7 comentários sobre “Um Ponto Fita o Mundo

  1. Se algum desavisado ler o seu post vai achar que você está falando um monte de coisas sem nexo. Antes de entrar no SAS eu não tinha menor a idéia de como estatística/matemática aplicada era útil para uma gama de problemas de negócio. Até fazer um projeto de cálculo de Valor em Risco(VaR) para Risco operacional usando simulação de Monte Carlo em um grande Banco brasileiro. E é isso que a indústria tem chamado de Business Analytics. A junção da estatística/matemática aplicada como o BI tradicional( dados contidos ou não em um DW). Não basta olhar para trás, é preciso olhar para frente. Modelagem preditiva é um bom caso que se encaixano seu exemplo citado.

    1. Grande Washington, que honra ter um comentário seu! Vamos lá, por partes:

      – Desavisados: BI é um assunto complexo. Não posso escrever todos os posts como se todo mundo estivesse começando agora. Eu escrevi um monte de coisa introdutória, até demais na minha opinião, e uma hora eu teria que colocar coisas mais sofisticadas. A esses visitantes eu posso apenas recomendar que não desistam – leiam mais, aprendam e voltem um dia, se puderem. Talvez um dia fique claro. (Eu sempre tento escrever o mais claramente possível, e eu reescrevi esse post especificamente umas três vezes até achar que estava passável. Mas ainda não estou feliz com ele.)

      – BA: está mais para BS rs… Sorry. Eu quis dizer que os fornecedores de ferramentas vivem de encontrar novas buzzwords, reempacotar seus produtos nelas e continuar vendendo. Veja o caso de Data Discovery – inventada por uma VP do SAS, aliás – que foi apropriada pela QlikTech e agora todo mundo fala. O próprio termo BA foi inventado também pelo SAS, na década passada (eu estava no GUSAS em que isso começou a ser mostrado – acho que foi 2007.)

      – BI tradicional vs. “novidades”: não existe. BA é outro termo para o que era chamado Data Mining etc. NUNCA alguém fez um modelo em BI para explicar só o passado, era SEMPRE para prever o futuro. Só alguém mal-informado pode sair com essa de “não basta olhar para trás, é preciso olhar para frente” – para quê ele acha que foi feito o modelo, caraca?? E outra, que raio é modelagem preditiva??? Ou seu modelo fita, ou não fita, e se fita, já traz informação do futuro (a menos que você tenha excluído t do seu modelo); e mesmo assim é preciso reavaliar o modelo de tempos em tempos, porque ele sempre descola.

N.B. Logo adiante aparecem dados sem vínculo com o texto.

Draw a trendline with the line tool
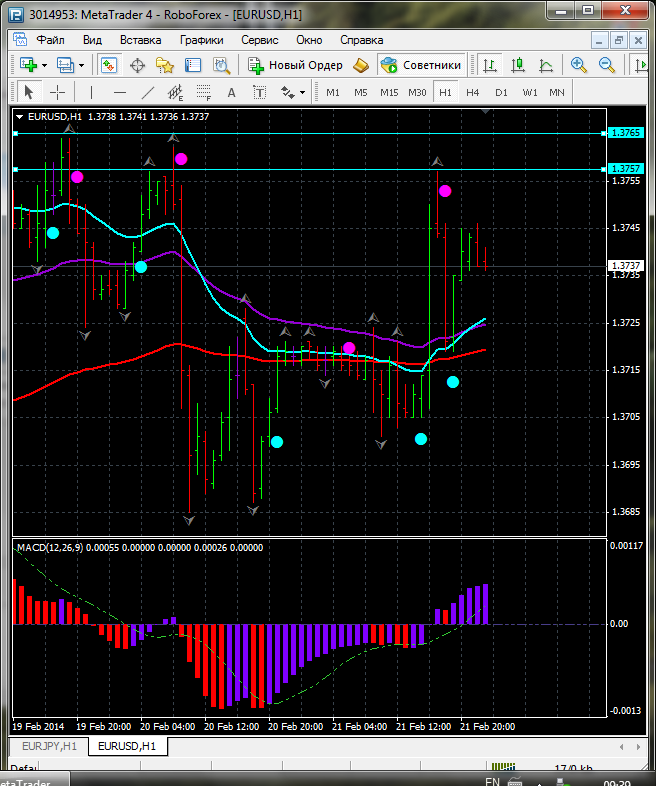 tap(148, 92)
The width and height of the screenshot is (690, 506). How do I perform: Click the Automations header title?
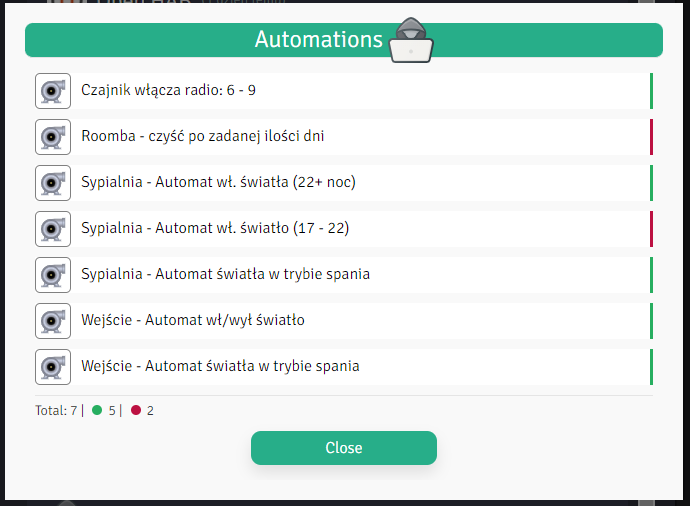tap(318, 40)
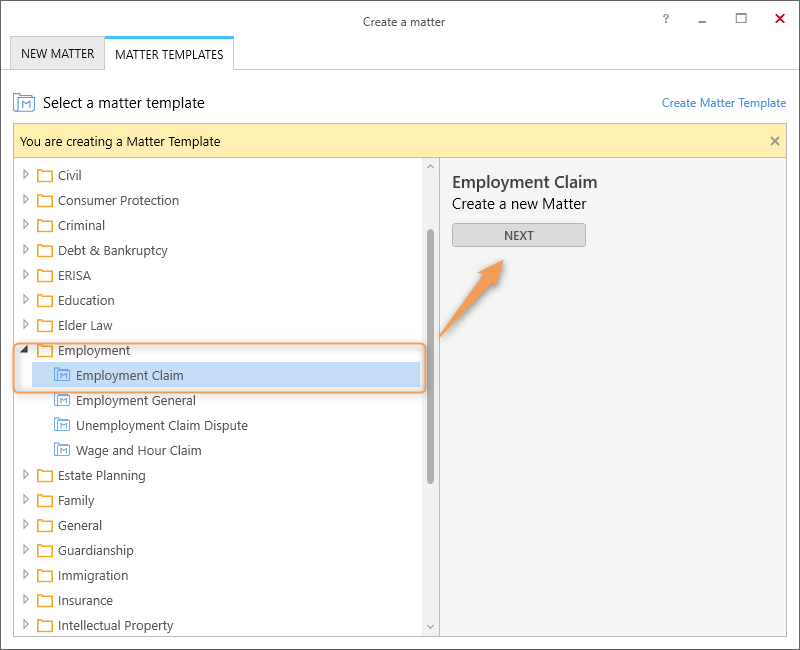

      O SAS é uma faculdade inteira de BI. Eu tomei contato com esse mundo pela primeira vez lá e acabei mal-acostumado. Nunca soube como o mundo aqui fora é tão… “pobre em entendimento”, acho que é esse o termo. Sempre torço o nariz para gente que tasca uma ferramenta de relatório em cima de dados sujos em tempo real e chama de BI. Essas noções propagadas por fornecedores de ferramentas (e não de BI, como o SAS é) mantém os clientes presos em noções simplórias, vagas, cegos para o potencial estupendo de BI. Eu meio que venho numa cruzada tentando levar o que eu aprendi no SAS ao mundo. Basta ver como eu estou sempre falando de solução e de Ciência. ;-) (Eu noto que você também percebe o mesmo desnível entre o potencial e o que o mundo compra. Frustrante, não?)

  2. Fábio, conheço você a muito tempo, e como estatístico fico com orgulho vendo um post destes, explico isso aos gestores todos os dias e como a comunicação matemática é algo que deve ser adquirida, a ideia por fórmulas mágicas que expliquem os dados é solicitada todos os dias, parabéns , excelente, nada aqui foi superficial, valeu!

    1. UAU! Primeiro o Washington e agora o Grimaldo! Meu, eu tô na crista da onda!!! Kkkk

      Pagações à parte, Grimaldo, sua opinião tem um peso imenso para mim. Ter meus pontos de vista de alguma forma validados por você é meu certificado de qualidade de BI. Muito obrigado pelo comentário, ganhei o mês com ele!